> Exercise details:
Scan the material for the word "computer" and return every matching line.

> Data supplied:
=== Begin Enclosure ===

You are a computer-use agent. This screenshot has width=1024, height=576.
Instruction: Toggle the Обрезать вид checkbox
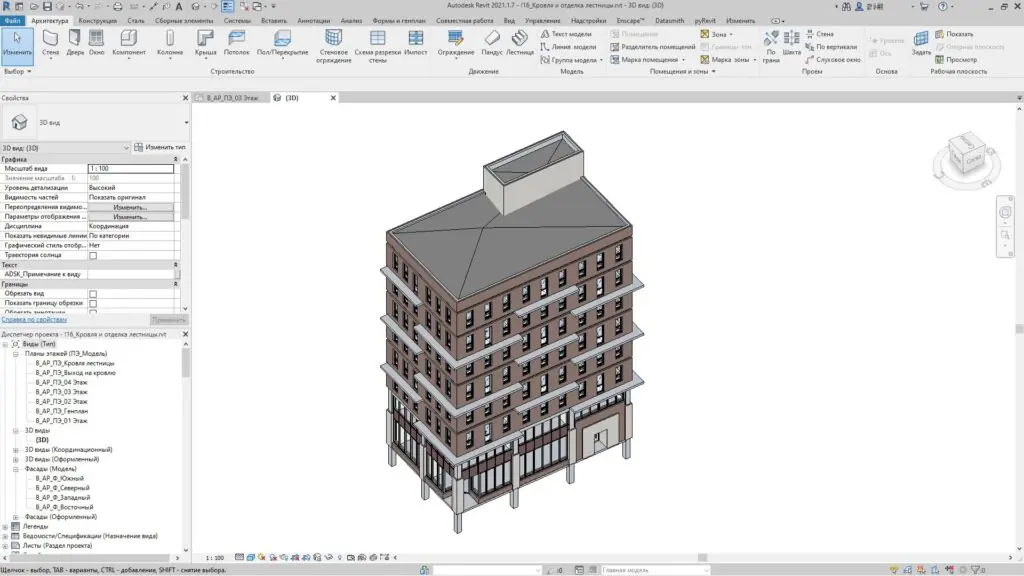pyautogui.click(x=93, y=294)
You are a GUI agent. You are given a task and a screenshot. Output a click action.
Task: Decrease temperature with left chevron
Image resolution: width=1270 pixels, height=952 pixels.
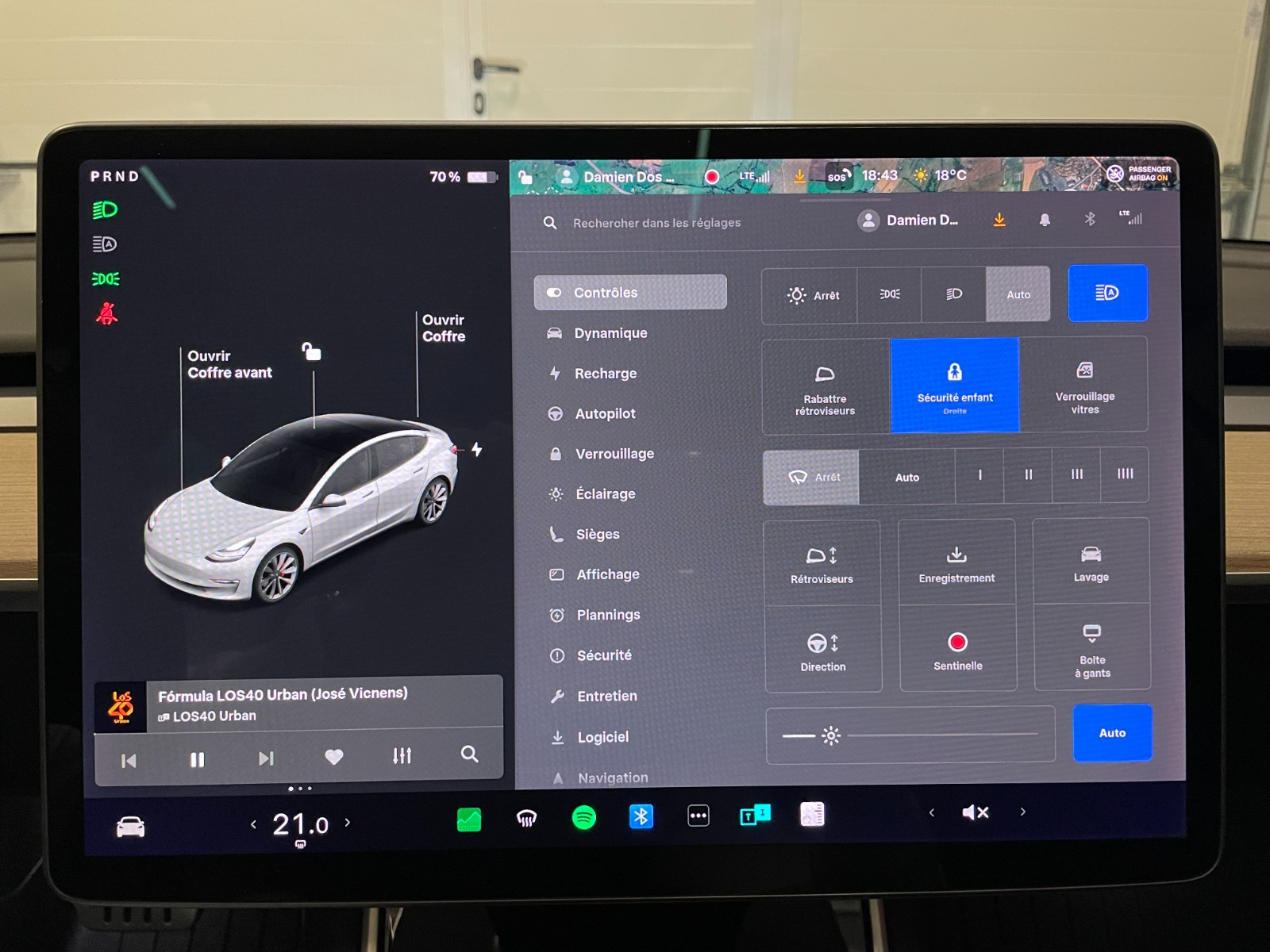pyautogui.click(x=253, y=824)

=== End Enclosure ===
=== Begin Enclosure ===

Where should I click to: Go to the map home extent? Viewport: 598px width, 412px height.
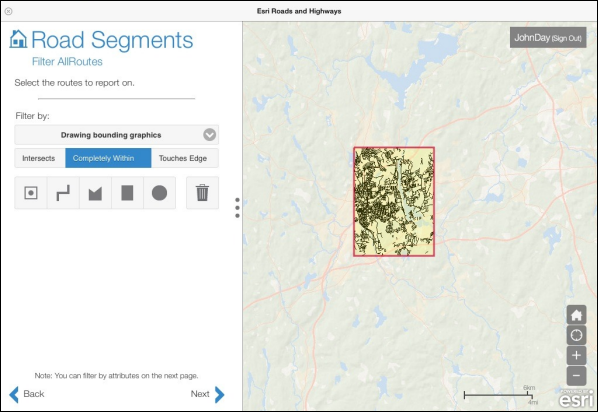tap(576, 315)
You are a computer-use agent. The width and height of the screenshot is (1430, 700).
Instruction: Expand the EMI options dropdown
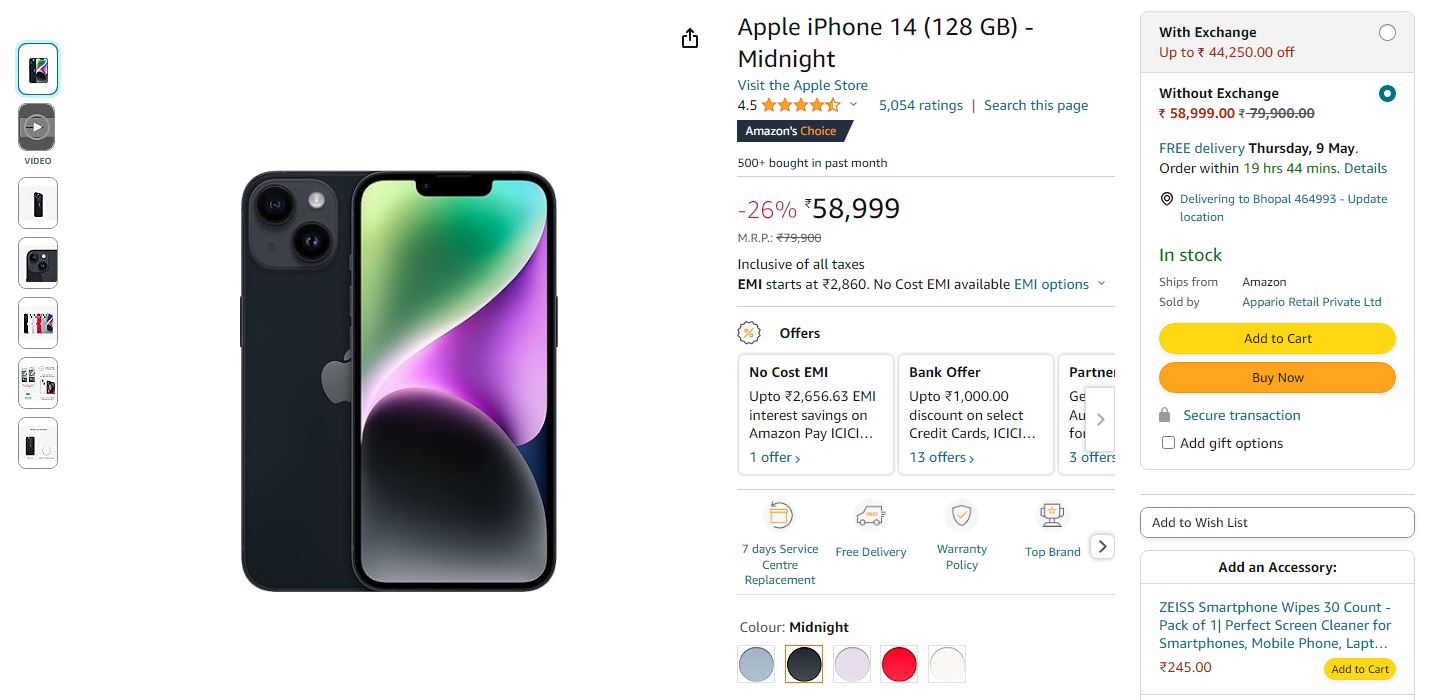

=== End Enclosure ===
=== Begin Enclosure ===

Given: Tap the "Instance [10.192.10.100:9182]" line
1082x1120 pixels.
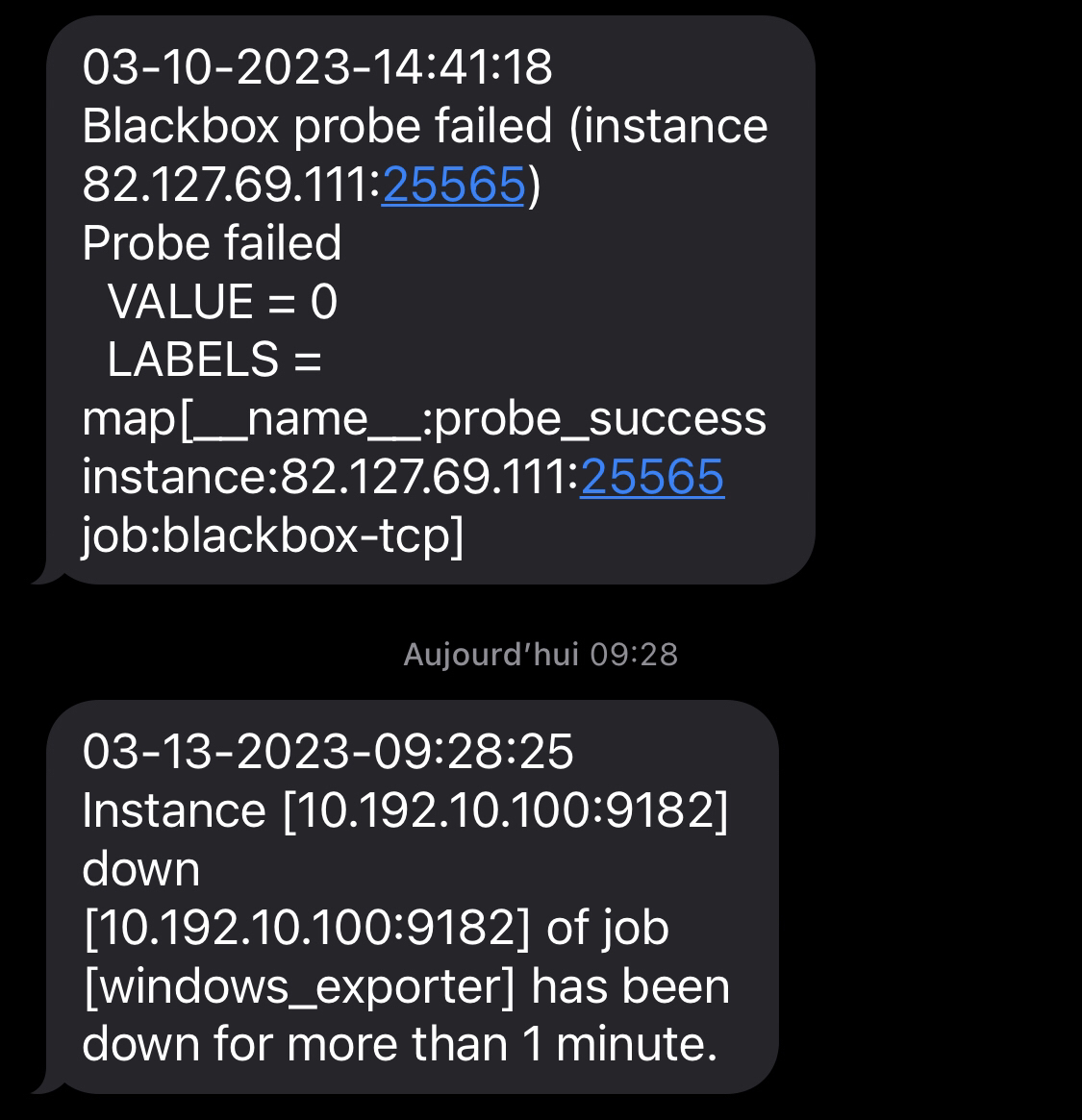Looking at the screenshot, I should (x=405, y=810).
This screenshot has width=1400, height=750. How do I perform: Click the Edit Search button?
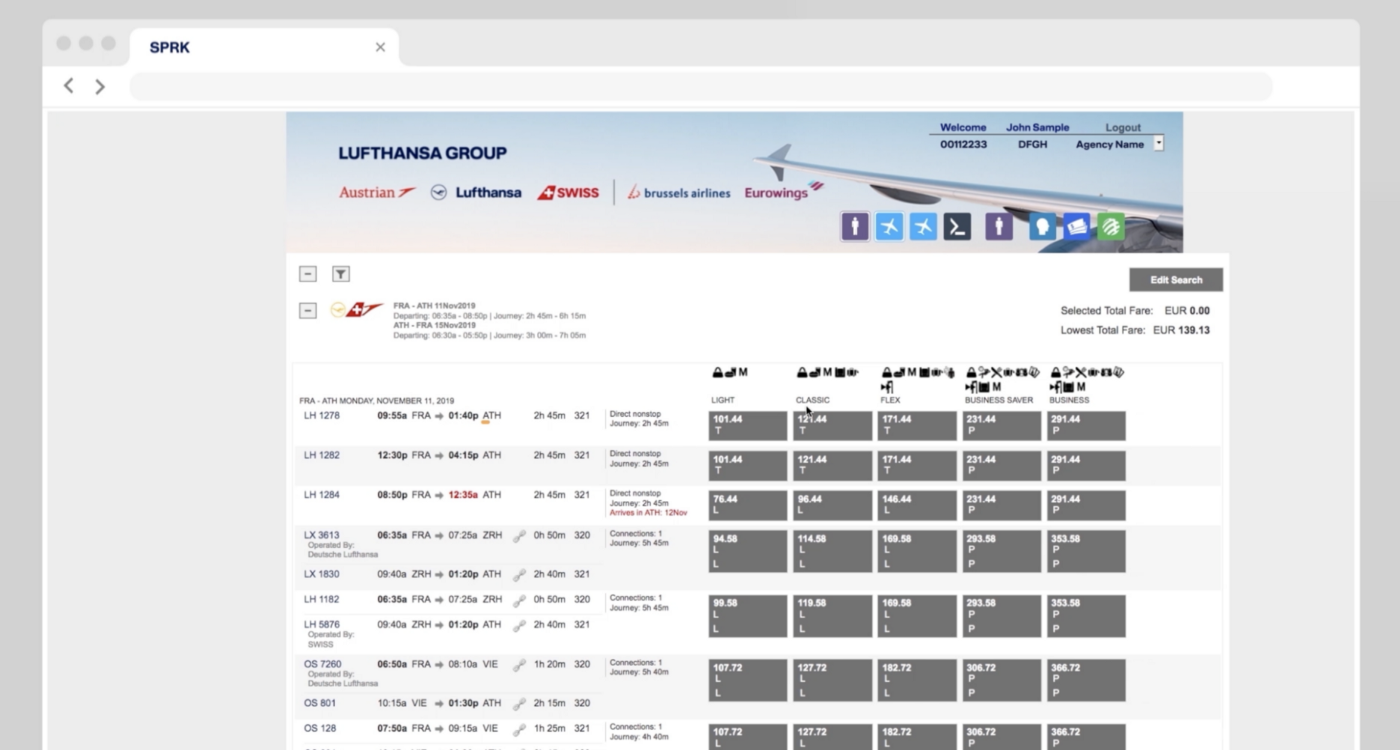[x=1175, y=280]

=== End Enclosure ===

> Exercise answer:
You are a computer-use agent. This screenshot has width=1024, height=576.
You are a computer-use agent. The width and height of the screenshot is (1430, 700).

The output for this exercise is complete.